* [Instructions to follow]:
Convert the lines below into a Markdown table with a Row column for the row number and a Line column for the line. Skip any blank lines and omit the pictures.

[Records from a collection]
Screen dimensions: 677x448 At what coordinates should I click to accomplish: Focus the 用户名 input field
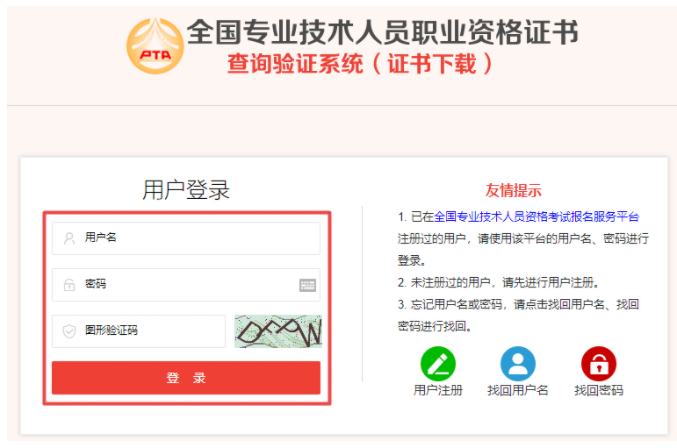[186, 238]
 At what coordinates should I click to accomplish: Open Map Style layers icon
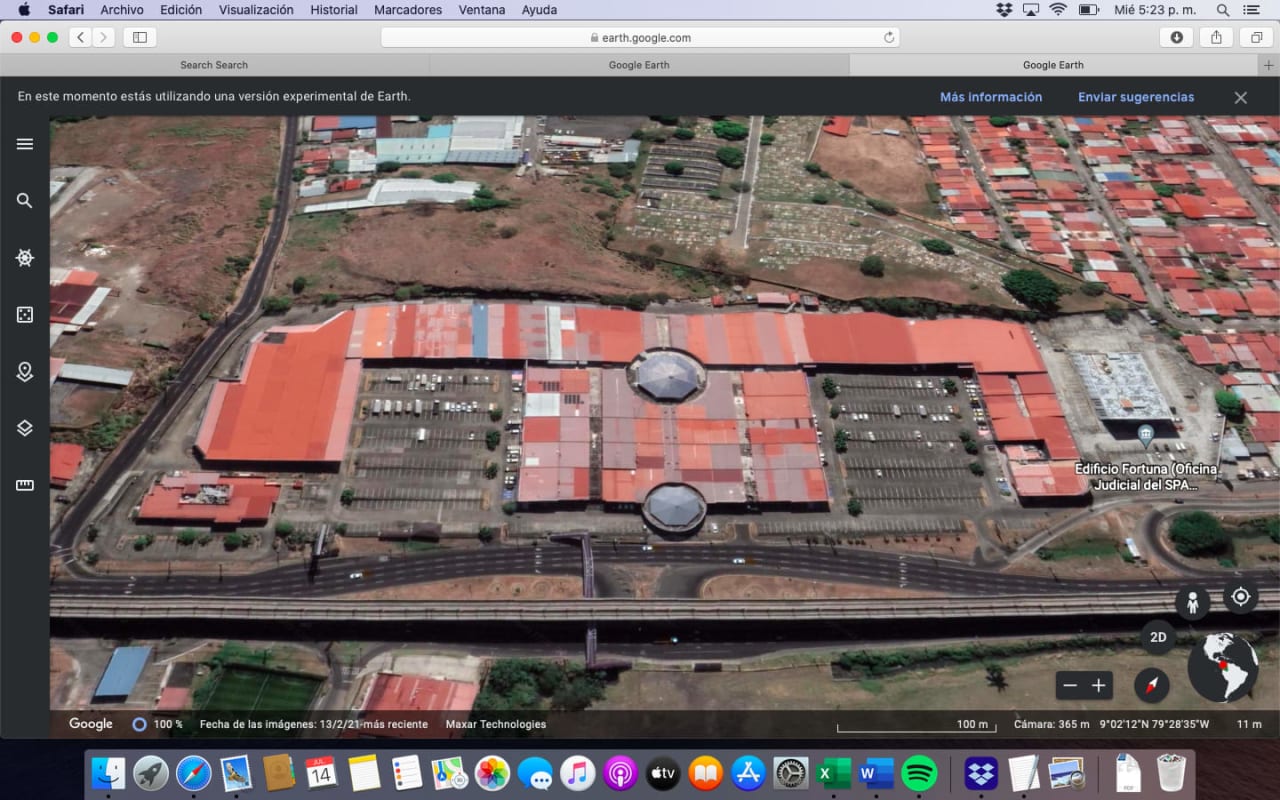point(25,428)
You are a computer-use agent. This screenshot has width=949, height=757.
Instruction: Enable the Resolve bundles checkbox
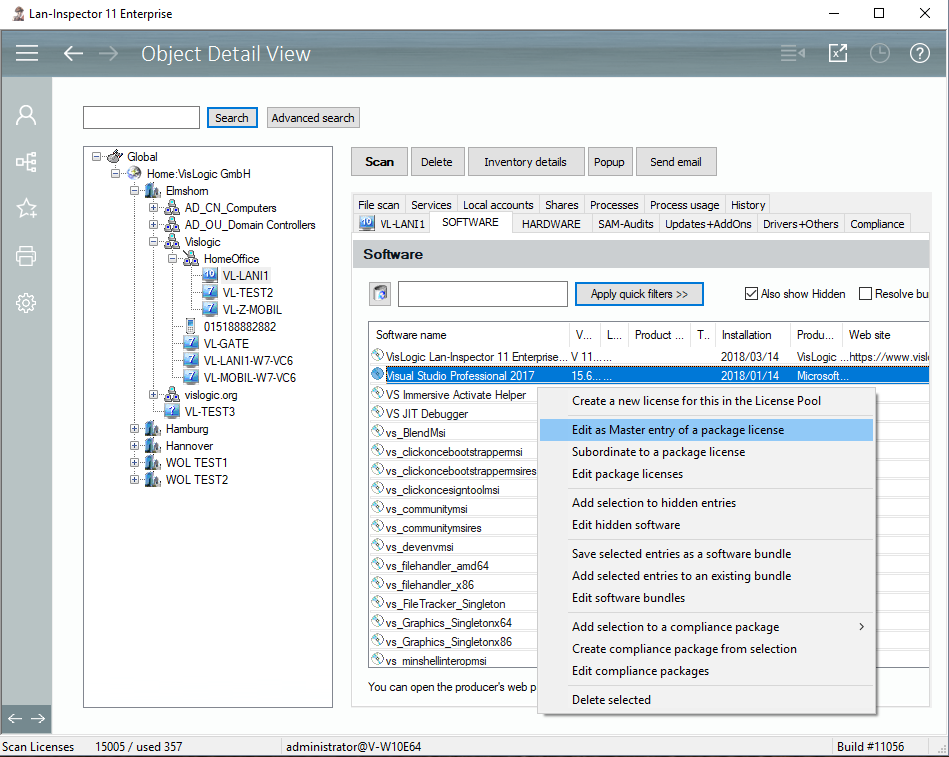pyautogui.click(x=865, y=294)
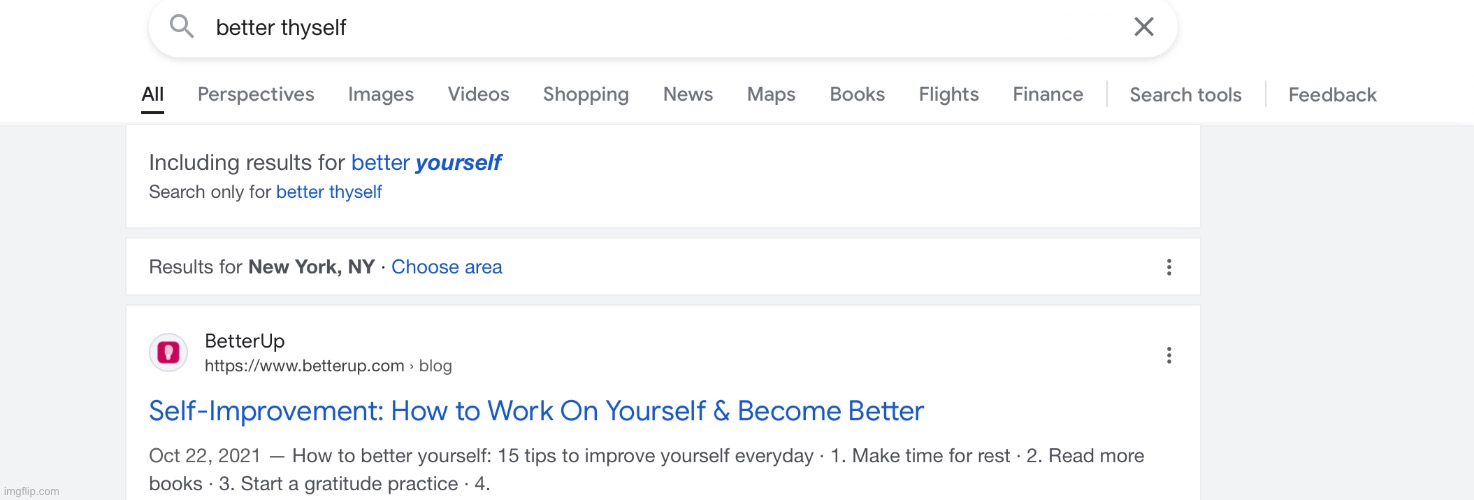Follow the "better yourself" suggested search link
The height and width of the screenshot is (500, 1474).
(425, 163)
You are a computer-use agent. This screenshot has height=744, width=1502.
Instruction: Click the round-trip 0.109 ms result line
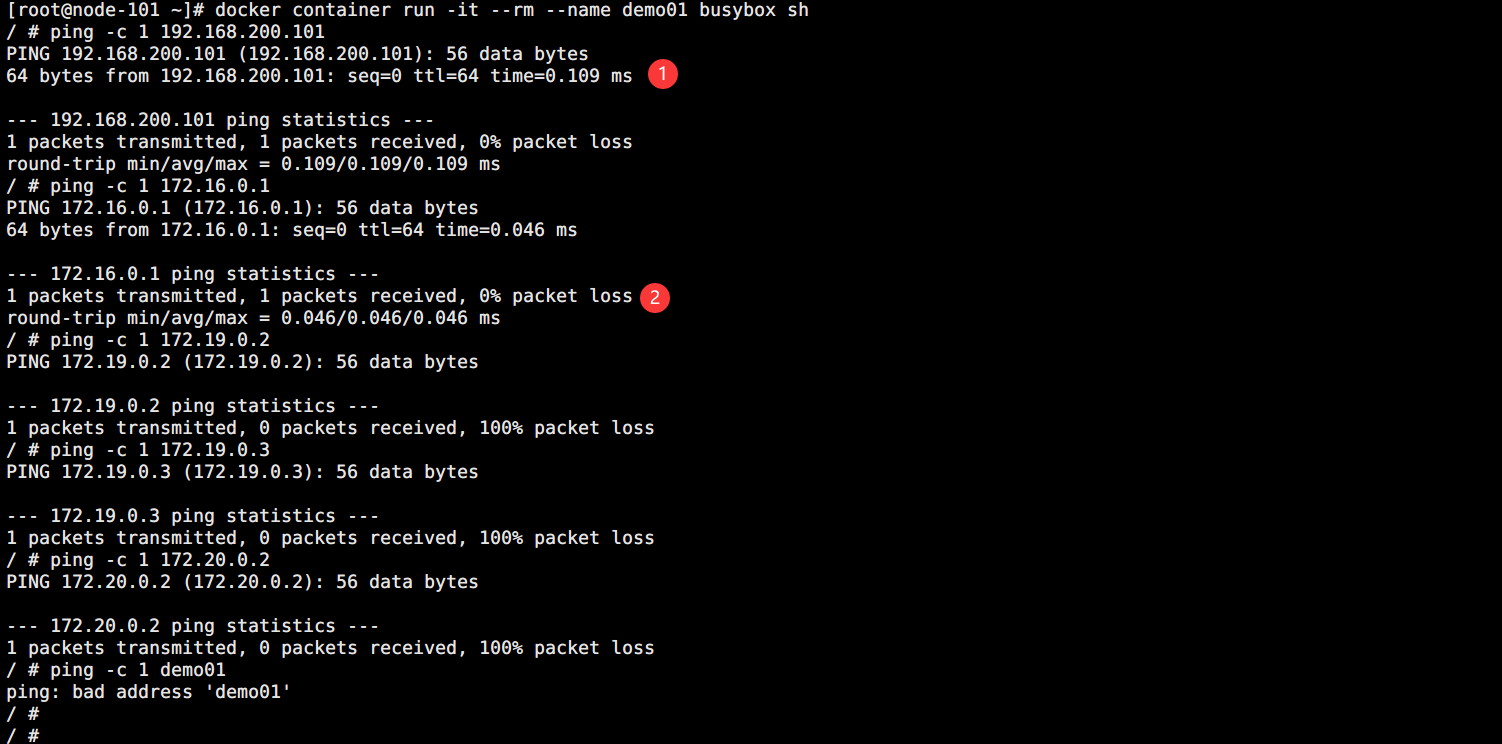tap(253, 164)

* [Task response]:
| Row | Line |
|---|---|
| 1 | Screen dimensions: 677x448 At what coordinates should I click to accomplish: Focus the 用户名 input field |
| 2 | [186, 238] |
| 3 |  At what coordinates should I click to accomplish: Open Map Style layers icon |
| 4 | point(25,428) |
| 5 | You are a computer-use agent. This screenshot has width=949, height=757. |
| 6 | Instruction: Enable the Resolve bundles checkbox |
| 7 | pyautogui.click(x=865, y=294) |
| 8 | Follow the "better yourself" suggested search link |
| 9 | The height and width of the screenshot is (500, 1474). |
| 10 | (425, 163) |
| 11 | You are a computer-use agent. This screenshot has height=744, width=1502. |
| 12 | Instruction: Click the round-trip 0.109 ms result line |
| 13 | tap(253, 164) |